Removal mechanism of elemental mercury by using non-thermal plasma

The removal mechanism of elementary mercury (Hg0) by non-thermal plasma (NTP) has been investigated, where dielectric barrier discharge and O3 injection methods as oxidation techniques are employed, together with the analysis of mercury species deposited on the reactor surface using temperature-programmed desorption and dissociation (TPDD) and scanning electron microscopy–energy dispersive spectroscopy. The removal of Hg0 by NTP is found to be time-dependent and proceed through three domains; the Hg0 concentration just slightly decreases as soon as NTP is initiated and then becomes constant for several minutes (Region 1), thereafter starts to decrease rapidly for 1 h (Region 2) and, after passing fall-off region, very slowly decreases for about 4 h (Region 3).

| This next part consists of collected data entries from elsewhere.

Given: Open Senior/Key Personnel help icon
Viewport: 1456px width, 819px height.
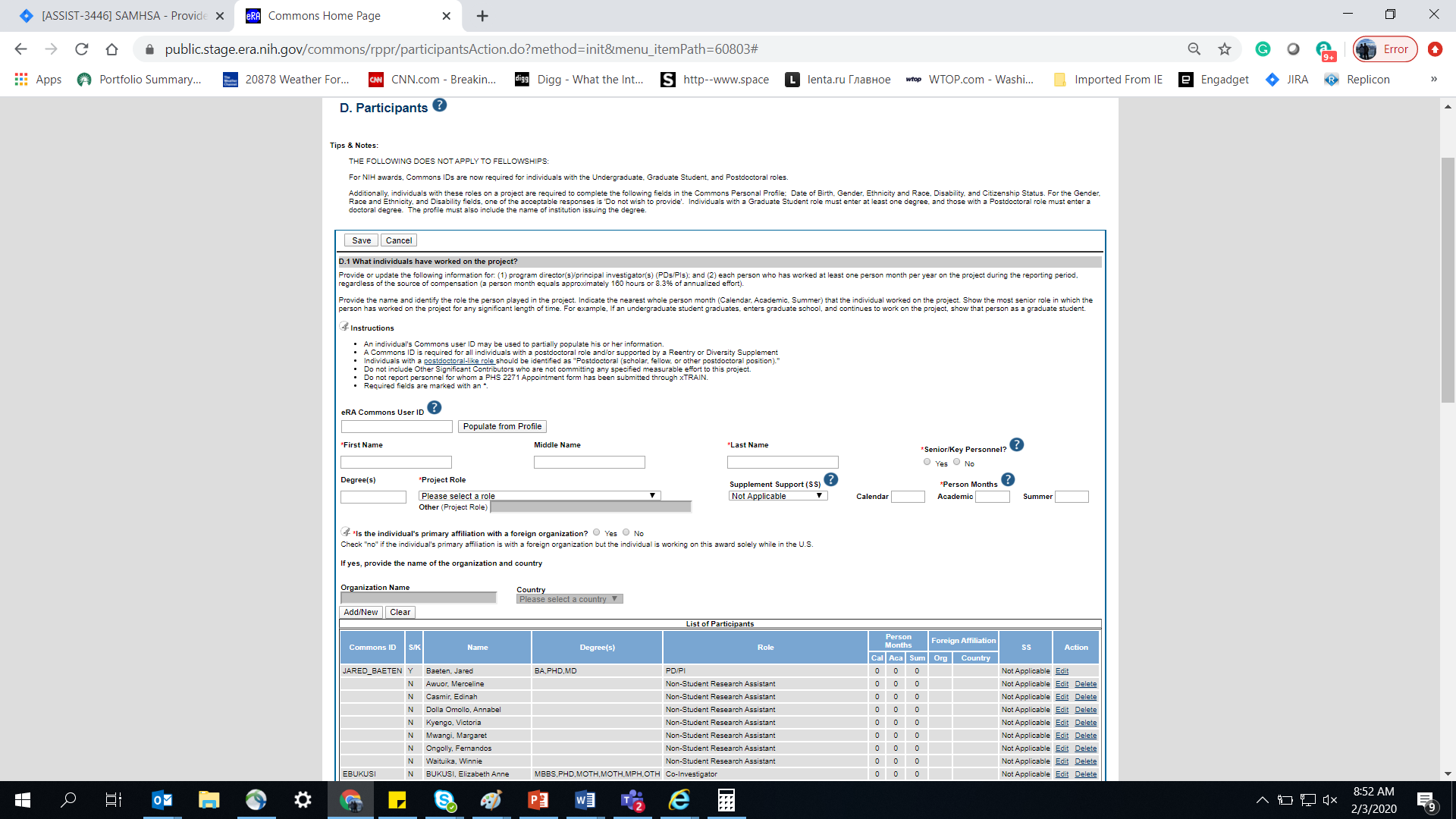Looking at the screenshot, I should coord(1017,445).
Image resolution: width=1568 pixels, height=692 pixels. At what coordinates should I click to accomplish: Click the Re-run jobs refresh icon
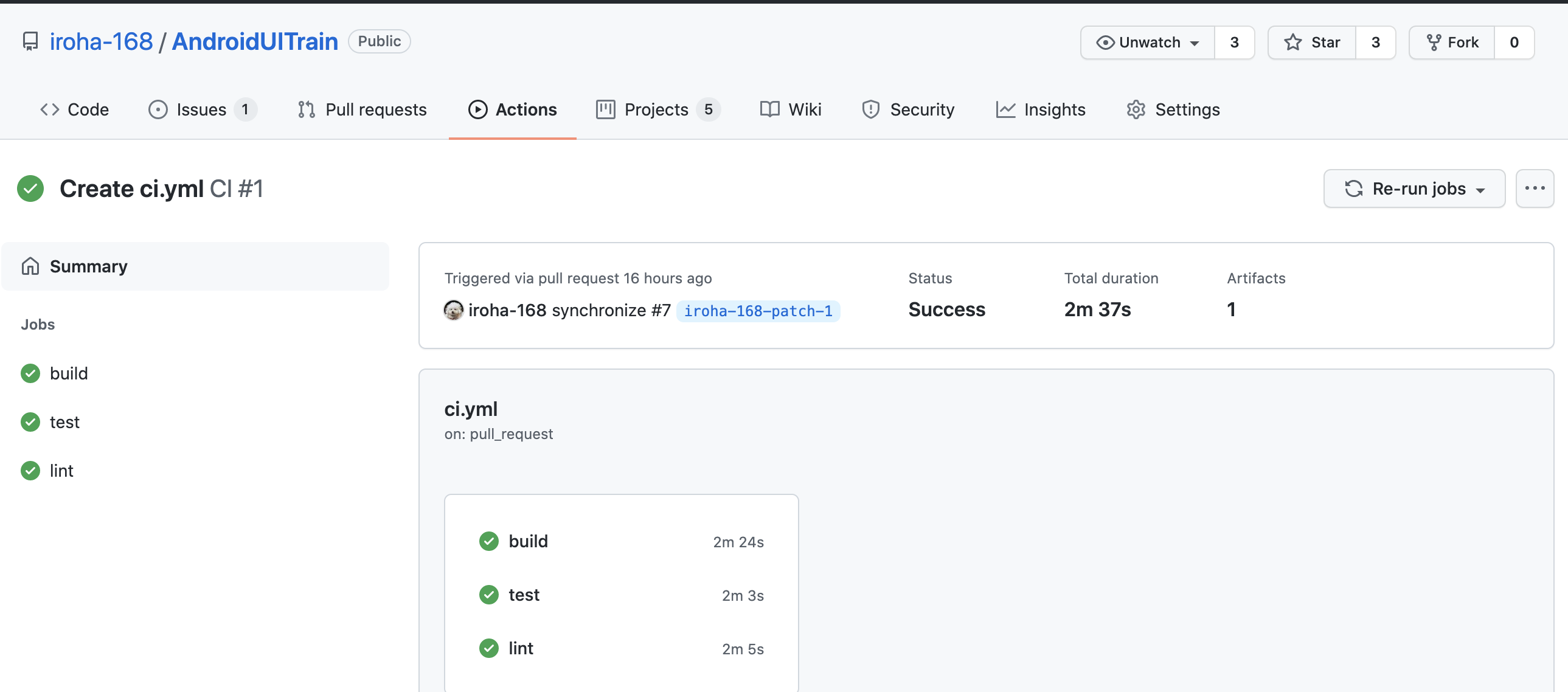[1353, 189]
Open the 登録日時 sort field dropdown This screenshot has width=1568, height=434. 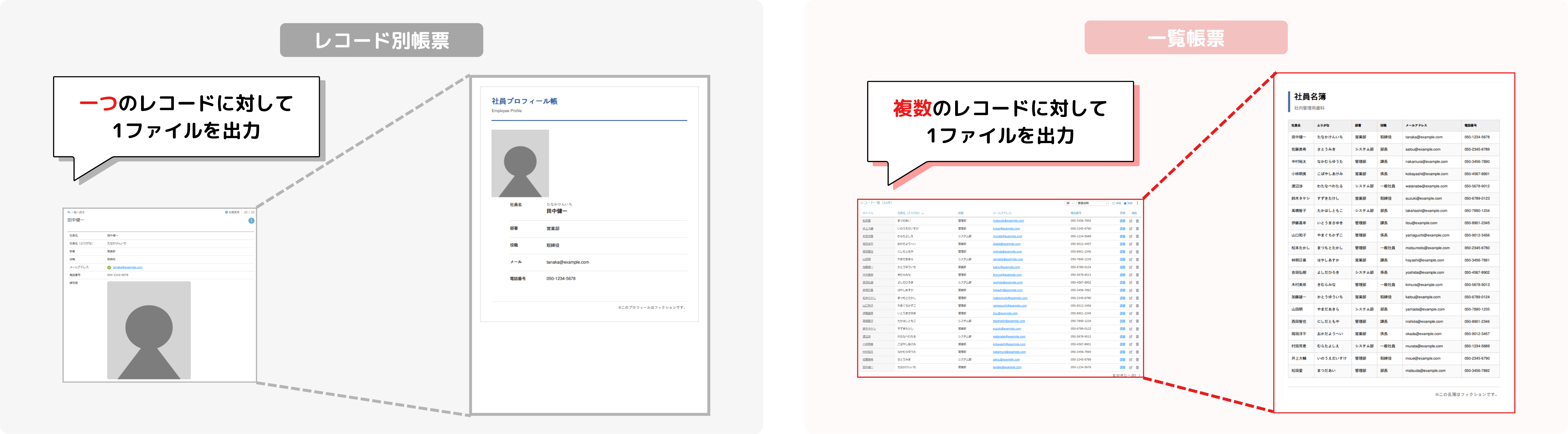(1092, 204)
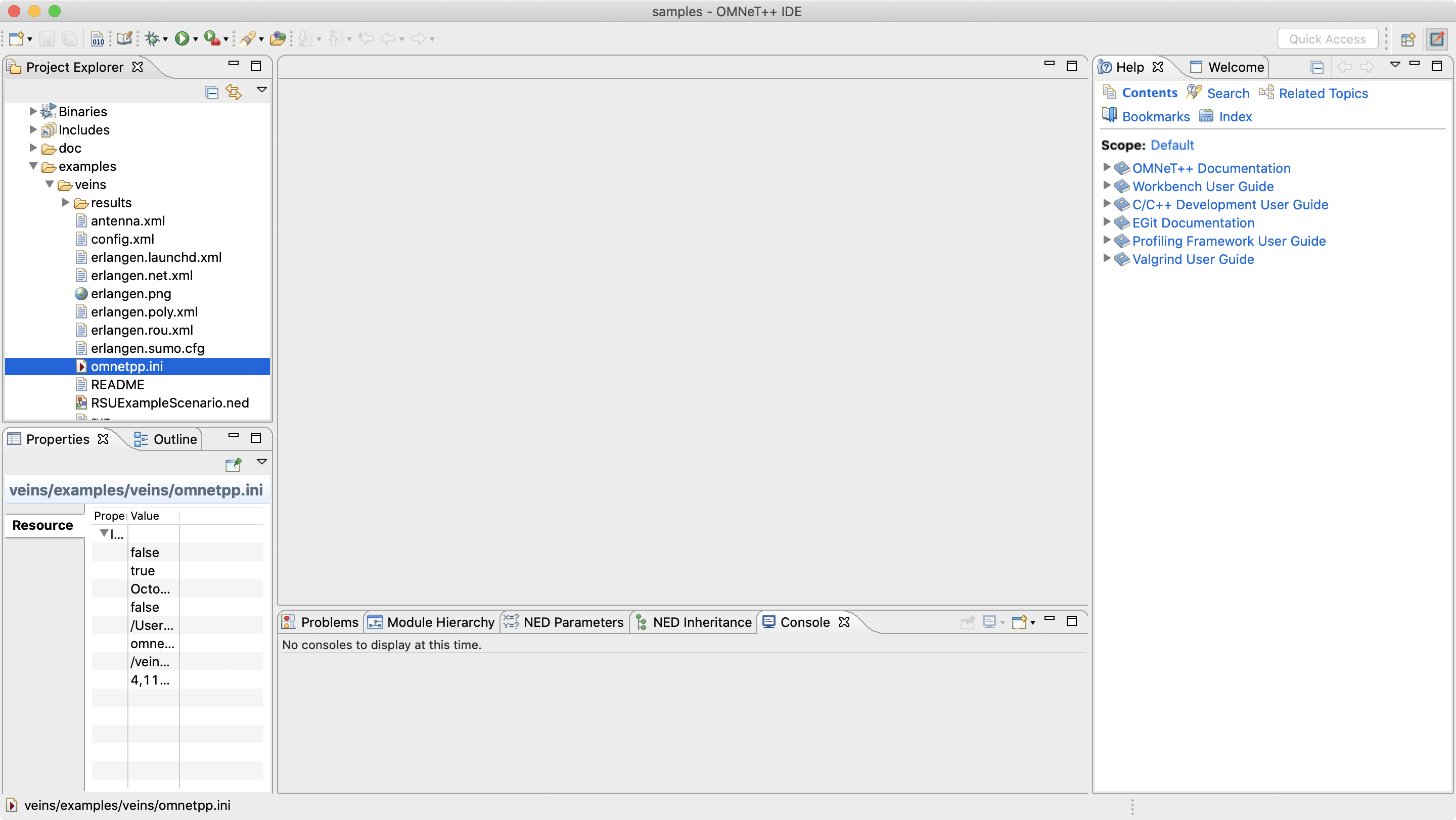This screenshot has width=1456, height=820.
Task: Collapse the examples folder
Action: [x=33, y=166]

The deposited mercury species on the reactor surface were conglomerated like islands, rather than dispersed uniformly, and their ratio of Hg0 to O composition is observed to be 1:2. Additionally, the new peak in TPDD spectra observed in the region of 260–380 °C is proposed as HgO3. These results lead us to conclude that the deposited mercury species by NTP have extra O atoms to oxidize the adsorbed Hg0, resulting in the acceleration of removal rate as the oxidation of Hg0 proceeds.

Research highlights
► The removal mechanism of the elemental mercury (Hg0) has been investigated within the atmosphere of non-thermal plasma.
► A sudden increase in the removal efficiency is observed after several minutes of the reaction time.
► The formation of HgO3(s) species deposited on the reactor surface accelerates the removal rate of Hg0.